Faculty of Pharmaceutical Sciences, Toho University, 2-2-1 Miyama, Funabashi, 274-8510, Japan.
Mar Biotechnol (NY). 2011 Apr;13(2):137-41. doi: 10.1007/s10126-010-9299-6. Epub 2010 Jun 1.
The effects of high hydrostatic pressure on lactate dehydrogenase (LDH) activities from two species of hagfish were examined. LDH from Eptatretus okinoseanus, a deep-sea species, retained 67% of the original activity even at 100 MPa. LDH activity from Eptatretus burgeri, a shallow-sea species, was completely lost at 50 MPa but recovered to the original value at 0.1 MPa. The tetrameric structure of LDH-A(4) from E. okinoseanus did not change at 50 MPa. In contrast, almost all LDH tetramers from E. burgeri dissociated to dimers and monomers at 50 MPa but reverted to tetramers at 0.1 MPa. These results show that the dissociation of tetramers caused the inactivation of E. burgeri LDH. The difference depends on the number 6 and 10 amino acids. The mechanism of the slight, gradual inactivation of E. okinoseanus LDH at high pressure differs and is probably due to the metamorphosis of its inner structures.
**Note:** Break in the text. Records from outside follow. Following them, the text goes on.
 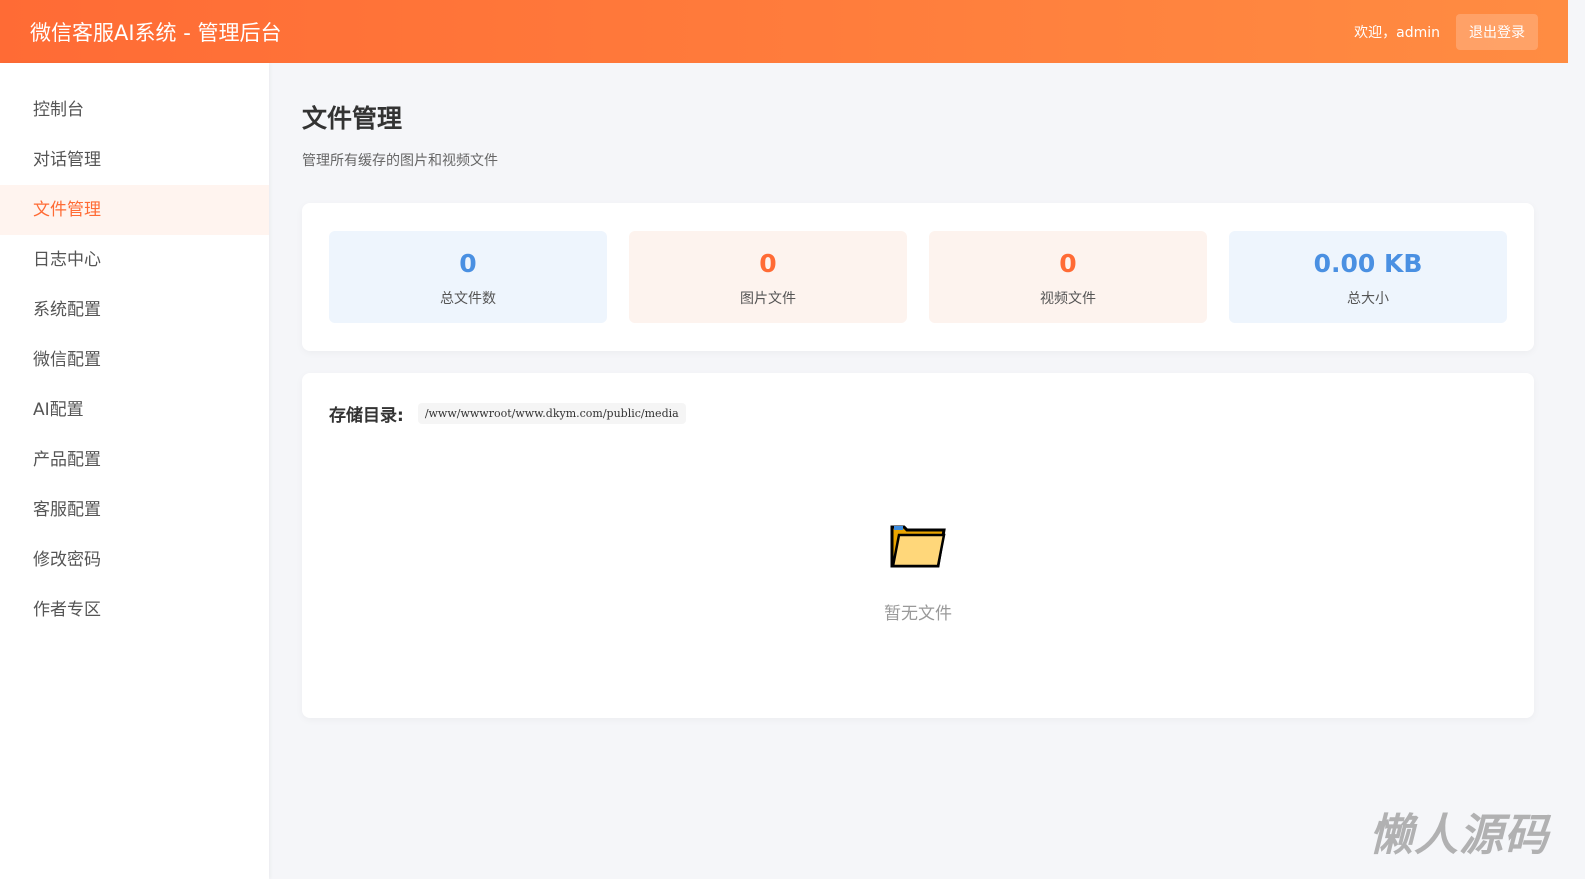 What do you see at coordinates (1459, 836) in the screenshot?
I see `watermark-logo: 懒人源码` at bounding box center [1459, 836].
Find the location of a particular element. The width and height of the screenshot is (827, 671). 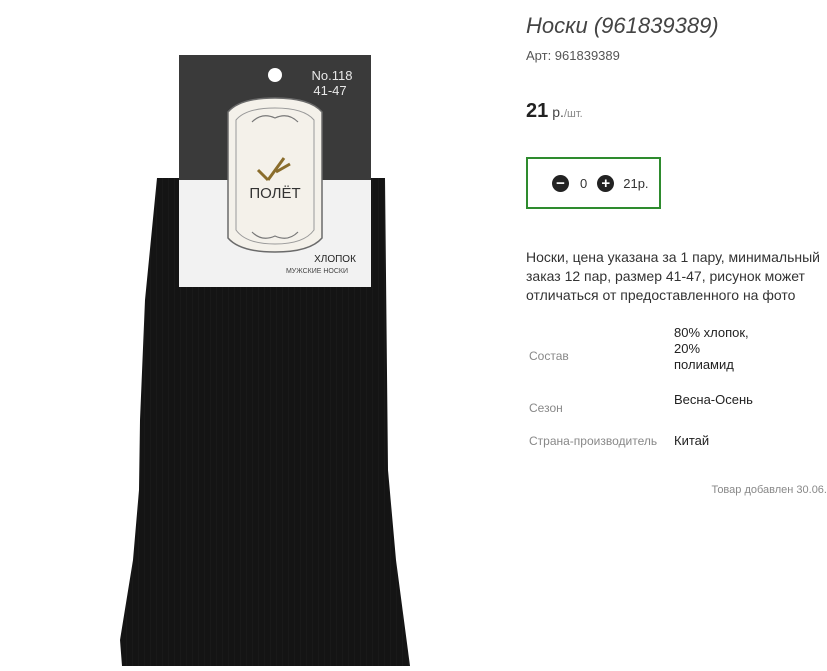

price-currency: р. is located at coordinates (558, 112).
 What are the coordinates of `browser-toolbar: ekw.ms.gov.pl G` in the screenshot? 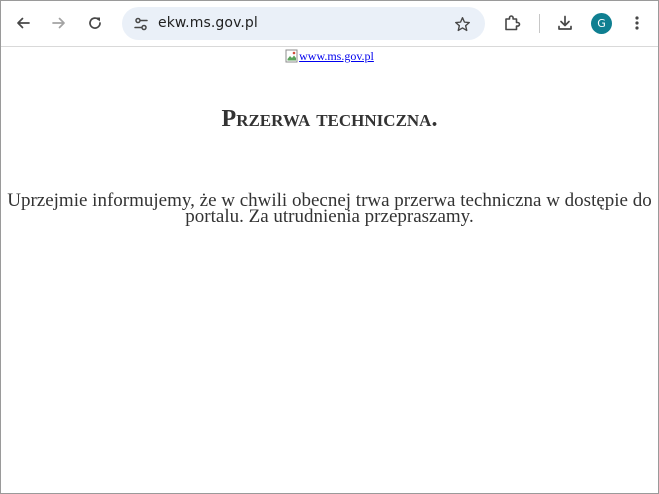 It's located at (330, 24).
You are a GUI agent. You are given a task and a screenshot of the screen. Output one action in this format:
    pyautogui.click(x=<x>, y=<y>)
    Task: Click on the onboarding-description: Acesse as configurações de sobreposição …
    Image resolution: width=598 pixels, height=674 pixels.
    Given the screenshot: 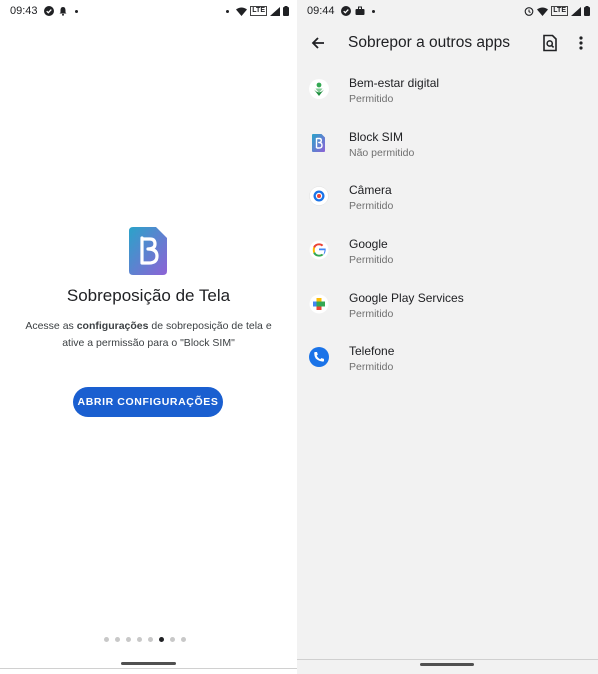 What is the action you would take?
    pyautogui.click(x=148, y=335)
本研究考察了两种盲鳗的乳酸脱氢酶(LDH)在高压下的变化。来自深海物种欧氏盲鳗(Eptatretus okinoseanus)的 LDH 在 100 MPa 下仍保持 67%的原始活性。来自浅海物种伯氏盲鳗(Eptatretus burgeri)的 LDH 在 50 MPa 下完全失活,但在 0.1 MPa 下恢复到原始水平。在 50 MPa 下,来自欧氏盲鳗的 LDH-A(4)的四聚体结构没有改变。相比之下,伯氏盲鳗的几乎所有 LDH 四聚体在 50 MPa 下解离为二聚体和单体,但在 0.1 MPa 下又重新形成四聚体。这些结果表明,四聚体的解离导致伯氏盲鳗 LDH 的失活。这种差异取决于 6 号和 10 号氨基酸。深海物种欧氏盲鳗 LDH 在高压下缓慢逐渐失活的机制不同,可能与其内部结构的变化有关。